EXERCISE AIM -
Only what runs from the line with "Task: Go to Ajuda e Contato" to the final line of the records below should be given again, word for word.

DATA TO USE START

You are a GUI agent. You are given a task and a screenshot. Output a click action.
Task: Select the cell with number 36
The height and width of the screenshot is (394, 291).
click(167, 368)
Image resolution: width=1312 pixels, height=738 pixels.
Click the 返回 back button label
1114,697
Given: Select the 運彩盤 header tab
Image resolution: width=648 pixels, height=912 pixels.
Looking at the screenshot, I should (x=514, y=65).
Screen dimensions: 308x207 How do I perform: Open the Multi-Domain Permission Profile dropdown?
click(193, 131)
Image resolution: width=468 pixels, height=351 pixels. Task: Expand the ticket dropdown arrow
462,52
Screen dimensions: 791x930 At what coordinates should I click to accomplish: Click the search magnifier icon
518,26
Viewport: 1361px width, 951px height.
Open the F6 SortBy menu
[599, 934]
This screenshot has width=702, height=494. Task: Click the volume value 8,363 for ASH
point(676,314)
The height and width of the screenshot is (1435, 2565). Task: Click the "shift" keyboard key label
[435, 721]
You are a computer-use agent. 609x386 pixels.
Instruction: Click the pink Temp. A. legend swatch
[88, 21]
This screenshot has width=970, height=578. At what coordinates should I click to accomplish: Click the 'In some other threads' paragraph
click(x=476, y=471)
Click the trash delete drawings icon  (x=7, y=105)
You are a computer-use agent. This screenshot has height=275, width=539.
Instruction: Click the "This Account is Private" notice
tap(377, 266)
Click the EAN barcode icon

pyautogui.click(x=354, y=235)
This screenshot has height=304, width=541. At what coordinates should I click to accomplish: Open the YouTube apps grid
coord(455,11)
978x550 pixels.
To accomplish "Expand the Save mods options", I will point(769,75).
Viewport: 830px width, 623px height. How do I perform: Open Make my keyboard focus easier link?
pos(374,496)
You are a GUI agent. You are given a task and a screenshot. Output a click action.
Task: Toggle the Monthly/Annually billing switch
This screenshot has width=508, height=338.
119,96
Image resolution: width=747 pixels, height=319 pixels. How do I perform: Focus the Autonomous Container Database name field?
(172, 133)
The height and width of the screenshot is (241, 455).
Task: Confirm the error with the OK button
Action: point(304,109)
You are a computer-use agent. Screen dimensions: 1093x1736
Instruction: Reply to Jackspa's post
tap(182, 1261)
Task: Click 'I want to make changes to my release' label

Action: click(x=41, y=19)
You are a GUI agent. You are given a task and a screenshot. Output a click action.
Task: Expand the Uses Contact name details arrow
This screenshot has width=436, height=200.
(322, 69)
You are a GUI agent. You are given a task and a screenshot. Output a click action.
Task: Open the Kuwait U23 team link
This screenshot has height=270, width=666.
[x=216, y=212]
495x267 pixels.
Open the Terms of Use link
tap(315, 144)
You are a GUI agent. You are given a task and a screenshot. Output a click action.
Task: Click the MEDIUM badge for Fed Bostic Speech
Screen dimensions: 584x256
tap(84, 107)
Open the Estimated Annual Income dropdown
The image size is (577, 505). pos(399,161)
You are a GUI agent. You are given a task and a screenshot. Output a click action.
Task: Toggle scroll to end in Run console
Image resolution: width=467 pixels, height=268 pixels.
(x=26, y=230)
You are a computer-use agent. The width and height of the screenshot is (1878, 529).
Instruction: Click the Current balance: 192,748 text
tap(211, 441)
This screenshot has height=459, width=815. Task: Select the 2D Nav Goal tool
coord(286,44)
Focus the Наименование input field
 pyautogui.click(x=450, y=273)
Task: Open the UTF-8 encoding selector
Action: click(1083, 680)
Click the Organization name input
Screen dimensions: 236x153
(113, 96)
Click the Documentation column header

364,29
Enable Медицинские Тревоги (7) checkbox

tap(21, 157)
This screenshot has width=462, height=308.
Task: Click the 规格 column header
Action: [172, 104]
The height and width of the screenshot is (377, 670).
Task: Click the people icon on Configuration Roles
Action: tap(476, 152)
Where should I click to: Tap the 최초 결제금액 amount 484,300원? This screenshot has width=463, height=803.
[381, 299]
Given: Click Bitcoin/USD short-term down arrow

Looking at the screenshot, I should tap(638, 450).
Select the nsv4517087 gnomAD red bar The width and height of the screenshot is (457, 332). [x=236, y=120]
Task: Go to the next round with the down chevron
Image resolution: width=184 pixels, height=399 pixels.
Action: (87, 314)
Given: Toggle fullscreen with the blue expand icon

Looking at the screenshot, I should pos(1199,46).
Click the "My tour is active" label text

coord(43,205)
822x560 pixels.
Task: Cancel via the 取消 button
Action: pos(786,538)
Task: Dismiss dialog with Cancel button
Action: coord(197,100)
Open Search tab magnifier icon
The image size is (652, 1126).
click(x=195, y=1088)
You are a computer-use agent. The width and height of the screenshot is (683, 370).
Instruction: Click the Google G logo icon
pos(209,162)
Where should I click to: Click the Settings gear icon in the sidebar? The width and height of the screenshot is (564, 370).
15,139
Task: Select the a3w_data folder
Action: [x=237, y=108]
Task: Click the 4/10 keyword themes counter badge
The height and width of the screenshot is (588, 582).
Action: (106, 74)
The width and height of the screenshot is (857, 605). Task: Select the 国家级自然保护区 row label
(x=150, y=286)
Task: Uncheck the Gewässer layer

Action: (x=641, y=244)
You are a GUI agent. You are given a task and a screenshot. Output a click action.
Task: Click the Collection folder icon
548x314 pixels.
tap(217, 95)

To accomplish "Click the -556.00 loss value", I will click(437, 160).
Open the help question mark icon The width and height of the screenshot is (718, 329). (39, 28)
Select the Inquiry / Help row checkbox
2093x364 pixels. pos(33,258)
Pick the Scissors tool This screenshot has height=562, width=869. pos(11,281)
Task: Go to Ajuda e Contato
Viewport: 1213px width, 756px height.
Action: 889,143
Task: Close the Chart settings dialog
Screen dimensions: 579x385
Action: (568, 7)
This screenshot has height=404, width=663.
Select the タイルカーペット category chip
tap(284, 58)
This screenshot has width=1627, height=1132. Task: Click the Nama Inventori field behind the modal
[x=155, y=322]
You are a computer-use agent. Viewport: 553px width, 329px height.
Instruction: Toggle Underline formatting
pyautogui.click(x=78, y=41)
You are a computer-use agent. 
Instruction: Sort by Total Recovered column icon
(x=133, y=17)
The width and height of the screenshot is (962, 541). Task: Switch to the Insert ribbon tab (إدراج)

DATA TO USE END

WRITTEN SOLUTION -
Task: Go to Ajuda e Contato
Viewport: 1213px width, 756px height.
Action: 889,143
Task: Close the Chart settings dialog
Screen dimensions: 579x385
Action: (568, 7)
This screenshot has height=404, width=663.
Select the タイルカーペット category chip
tap(284, 58)
This screenshot has width=1627, height=1132. Task: Click the Nama Inventori field behind the modal
[x=155, y=322]
You are a computer-use agent. Viewport: 553px width, 329px height.
Instruction: Toggle Underline formatting
pyautogui.click(x=78, y=41)
You are a computer-use agent. 
Instruction: Sort by Total Recovered column icon
(x=133, y=17)
The width and height of the screenshot is (962, 541). Task: Switch to the Insert ribbon tab (إدراج)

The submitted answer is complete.